__Stored data__
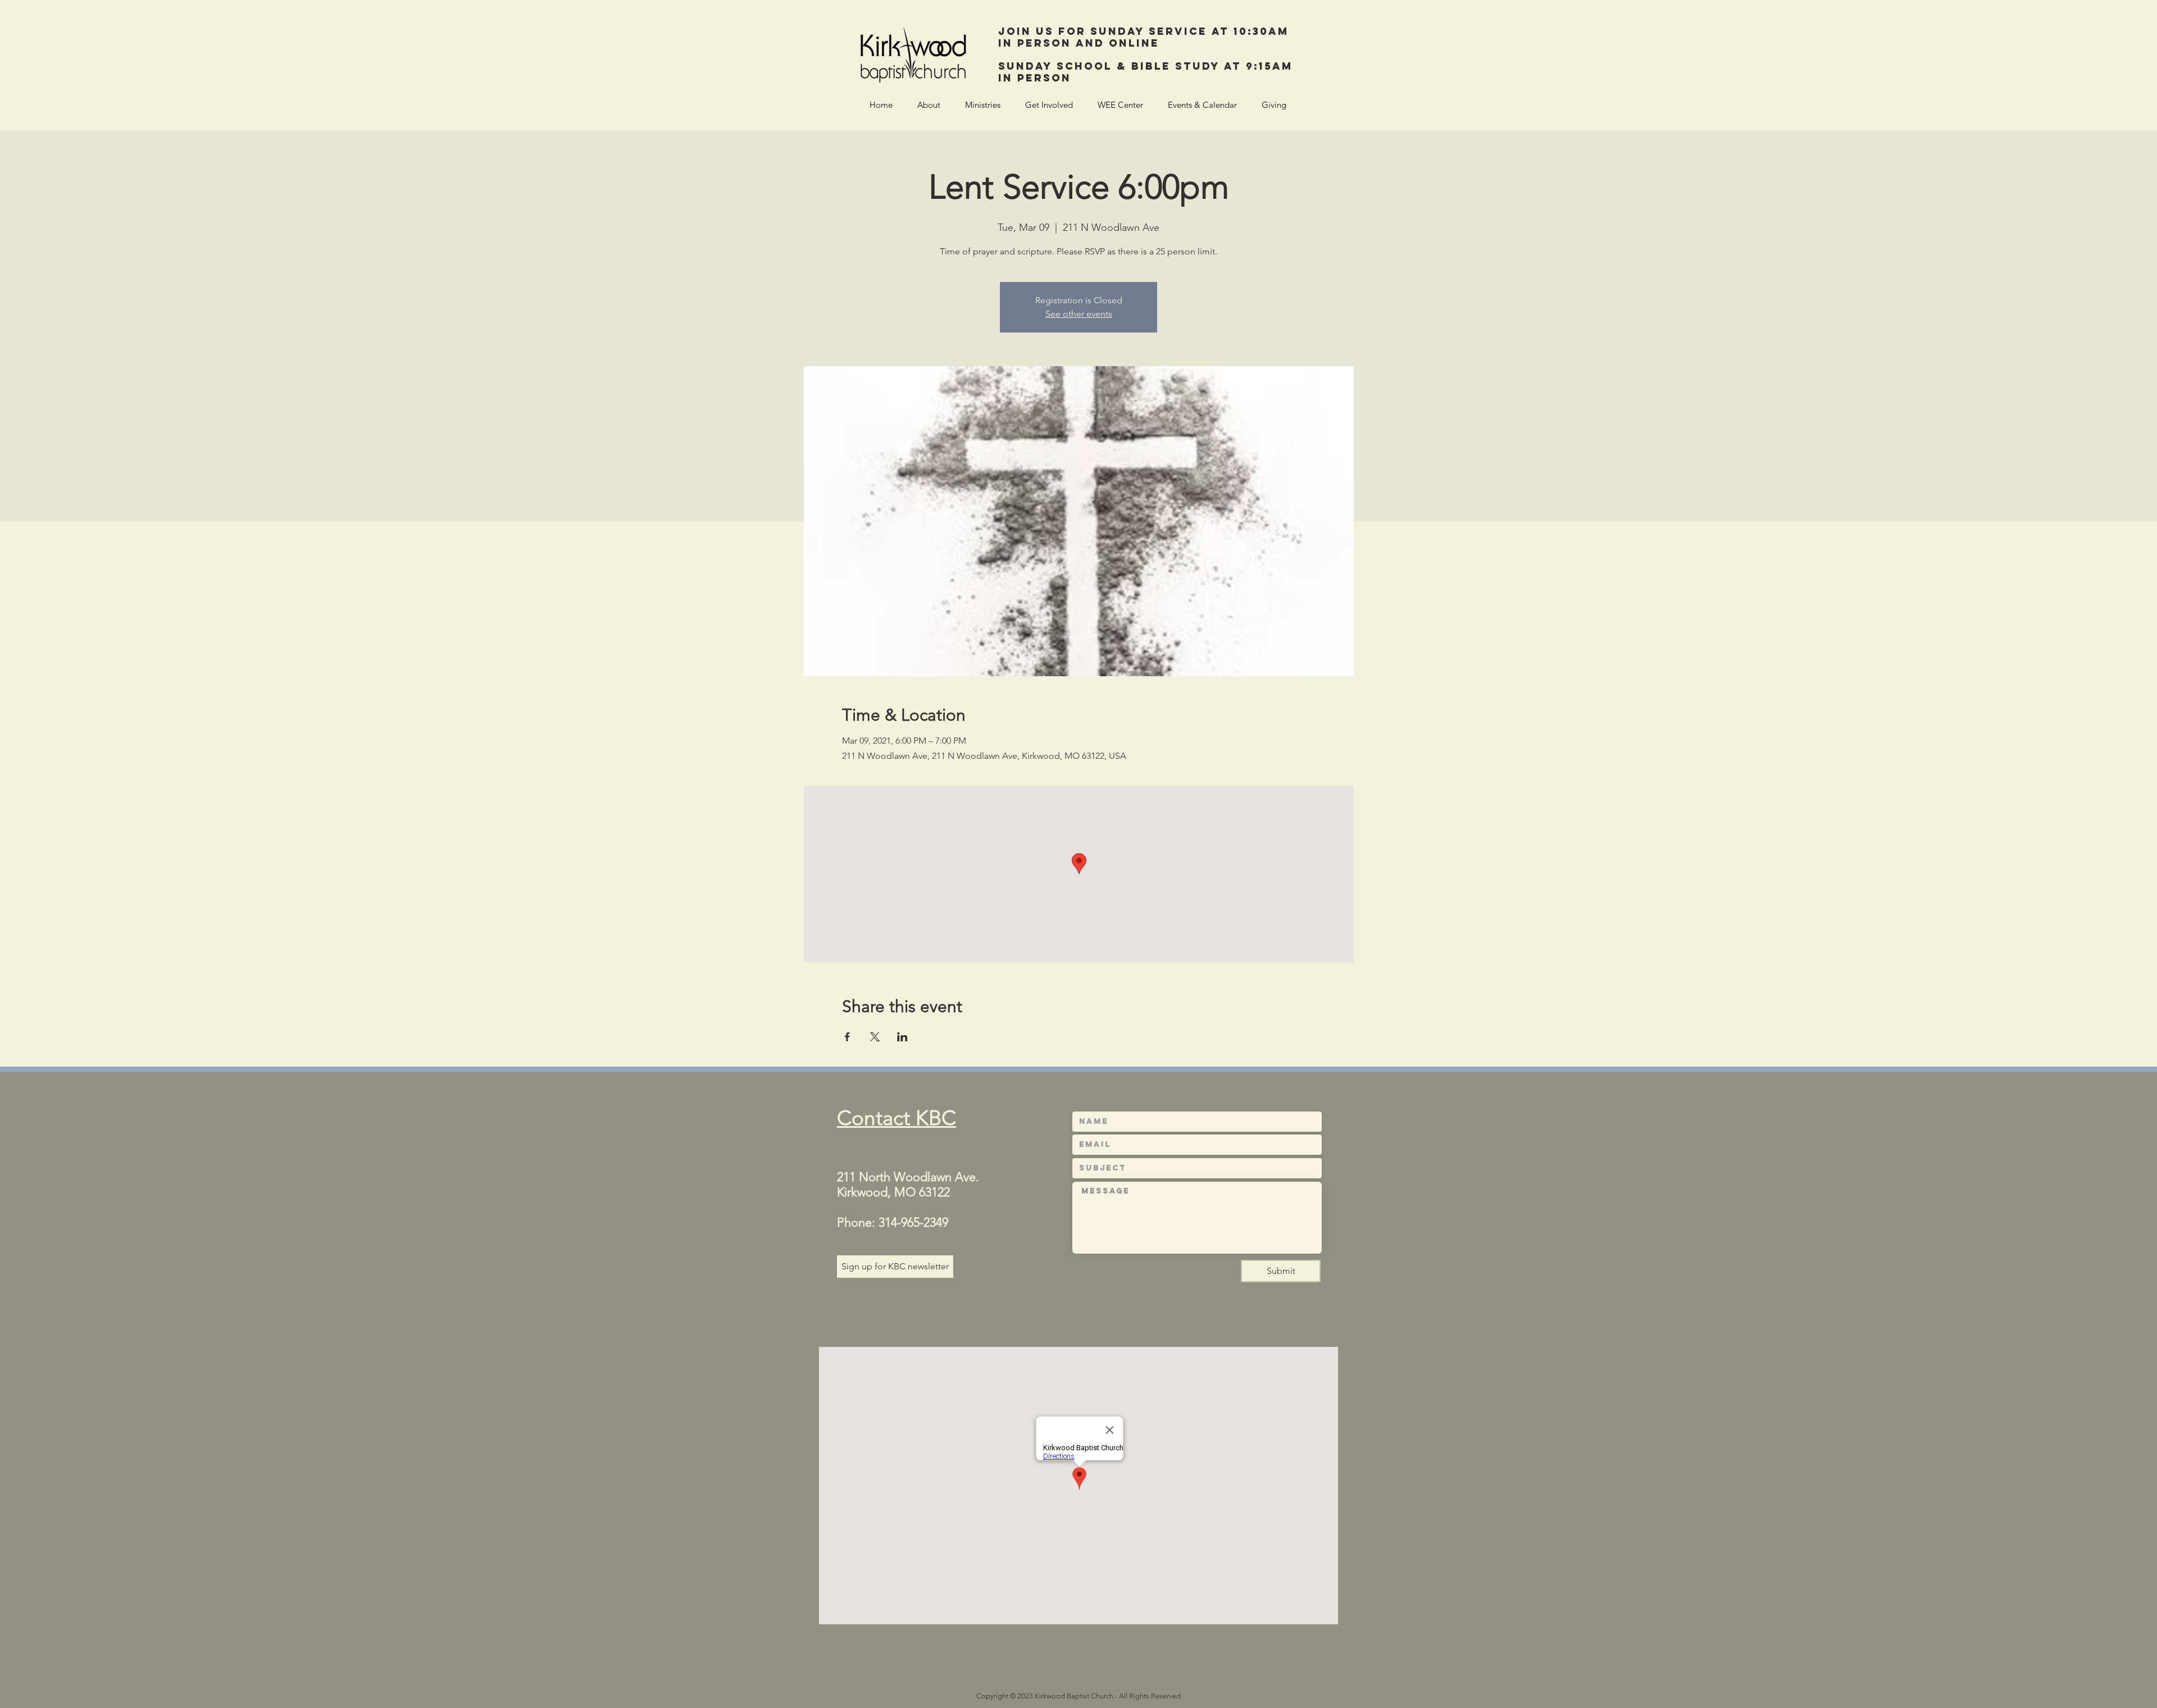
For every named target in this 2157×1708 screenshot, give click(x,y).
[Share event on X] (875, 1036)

---

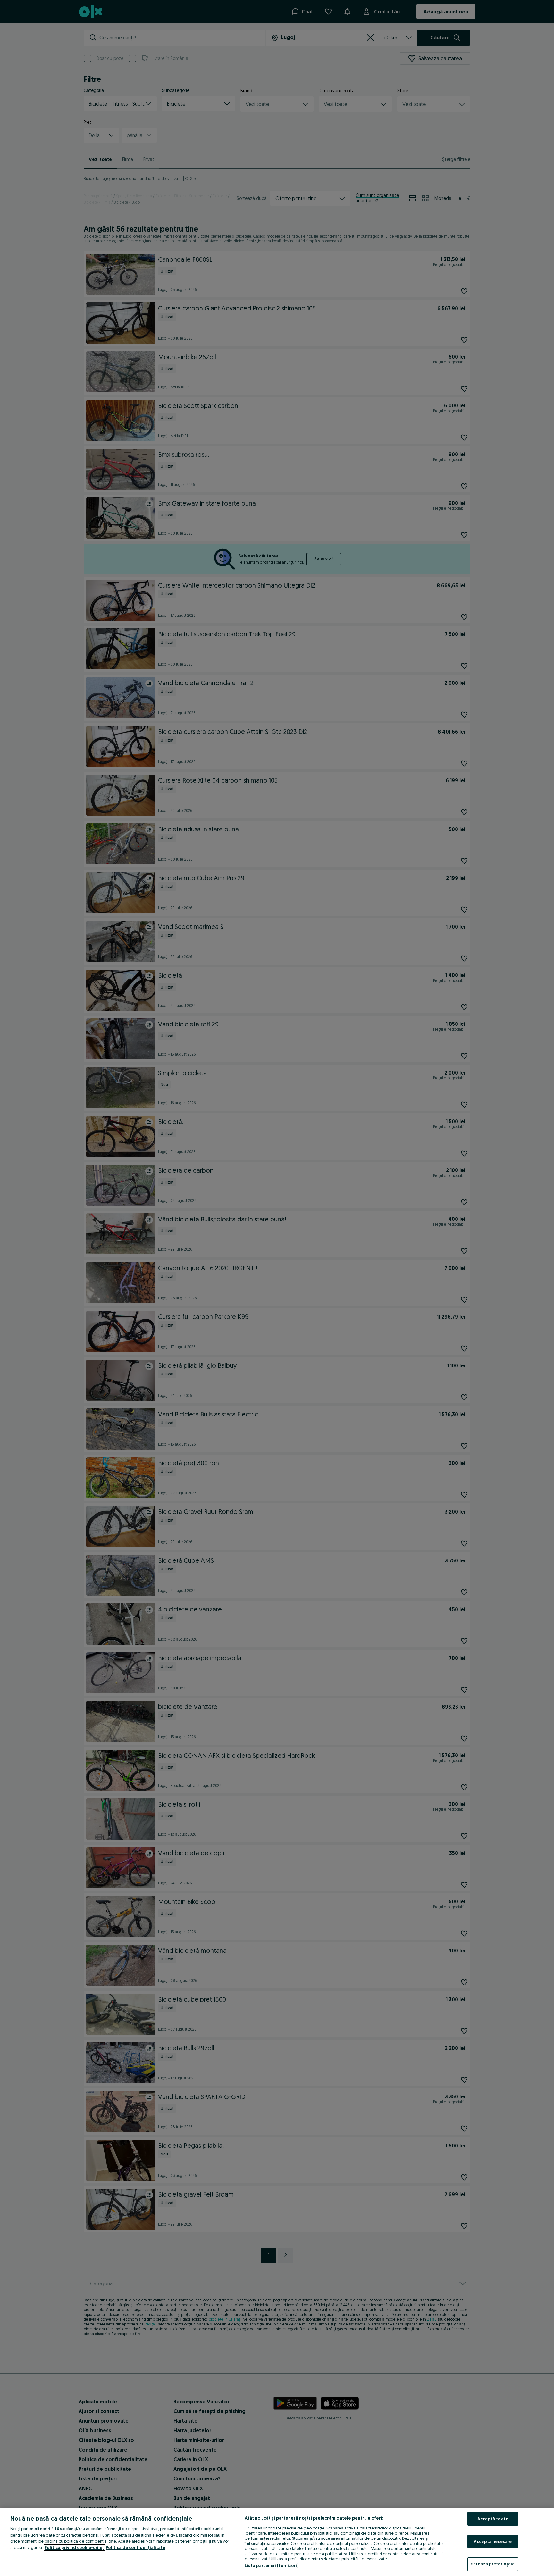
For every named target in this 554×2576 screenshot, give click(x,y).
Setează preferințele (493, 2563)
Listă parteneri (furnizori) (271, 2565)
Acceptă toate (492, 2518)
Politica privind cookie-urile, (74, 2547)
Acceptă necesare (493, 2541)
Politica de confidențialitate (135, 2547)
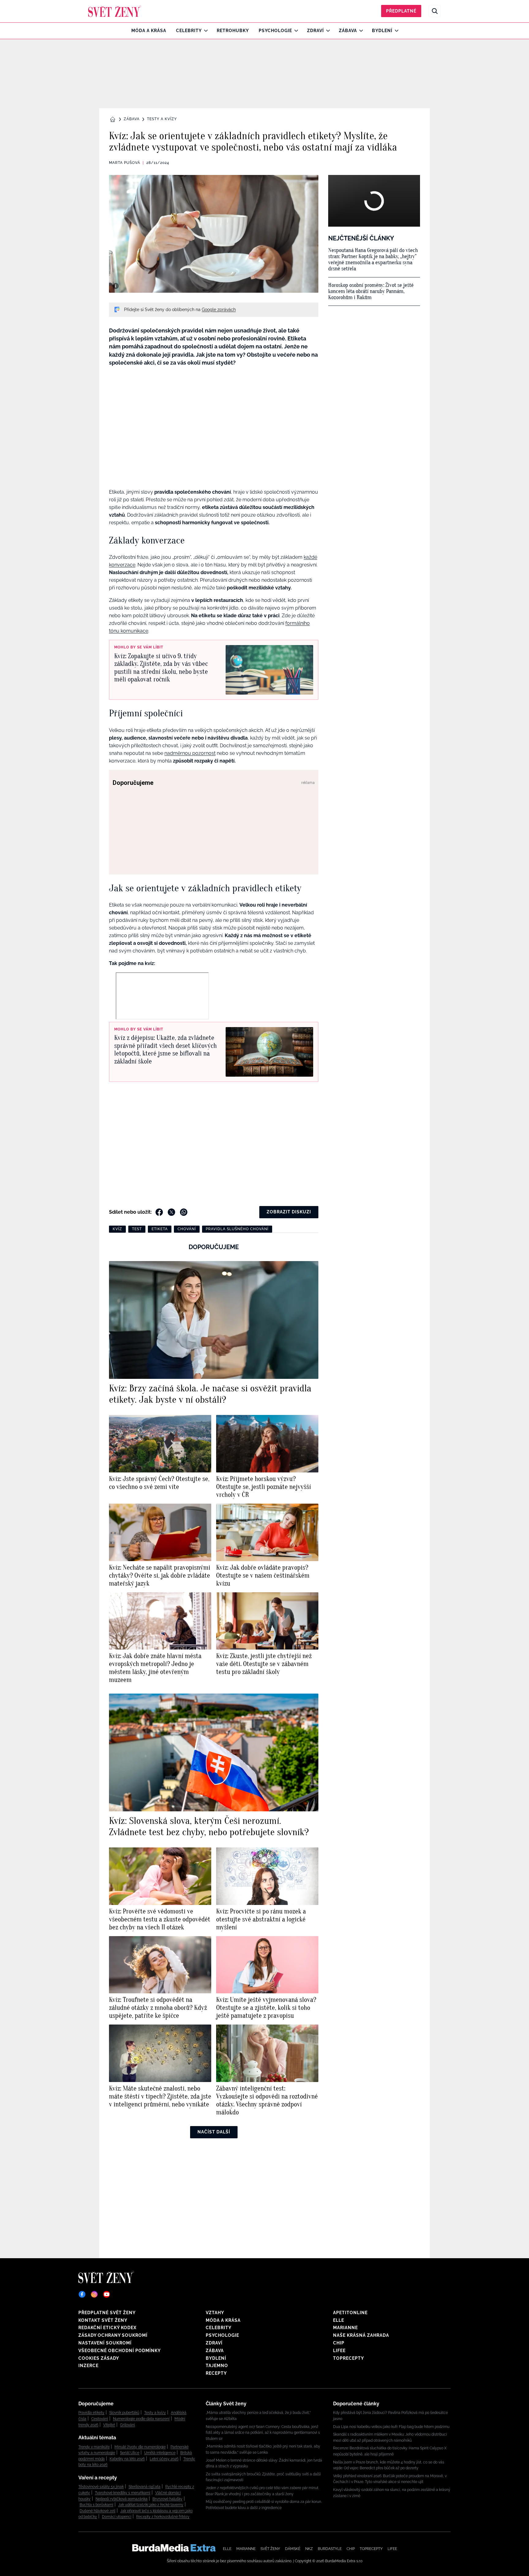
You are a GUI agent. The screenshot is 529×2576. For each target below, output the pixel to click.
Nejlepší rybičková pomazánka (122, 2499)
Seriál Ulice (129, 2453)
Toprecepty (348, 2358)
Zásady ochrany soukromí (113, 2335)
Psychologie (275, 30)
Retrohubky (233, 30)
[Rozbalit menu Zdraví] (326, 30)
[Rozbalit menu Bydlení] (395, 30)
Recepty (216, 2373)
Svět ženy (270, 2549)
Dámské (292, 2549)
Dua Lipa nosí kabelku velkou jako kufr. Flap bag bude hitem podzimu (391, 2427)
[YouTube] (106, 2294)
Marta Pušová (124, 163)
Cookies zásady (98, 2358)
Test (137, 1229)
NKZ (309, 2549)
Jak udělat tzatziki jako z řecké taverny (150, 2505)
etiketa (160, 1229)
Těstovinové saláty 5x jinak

__Problem requirements__
Find "For every named target in this 2157×1708" in the entries above and copy that whole line exactly, then each line after it through the line that contains "[Share event on X] (875, 1036)".

__Finished exercise__
For every named target in this 2157×1708 screenshot, give click(x,y).
[Share event on X] (875, 1036)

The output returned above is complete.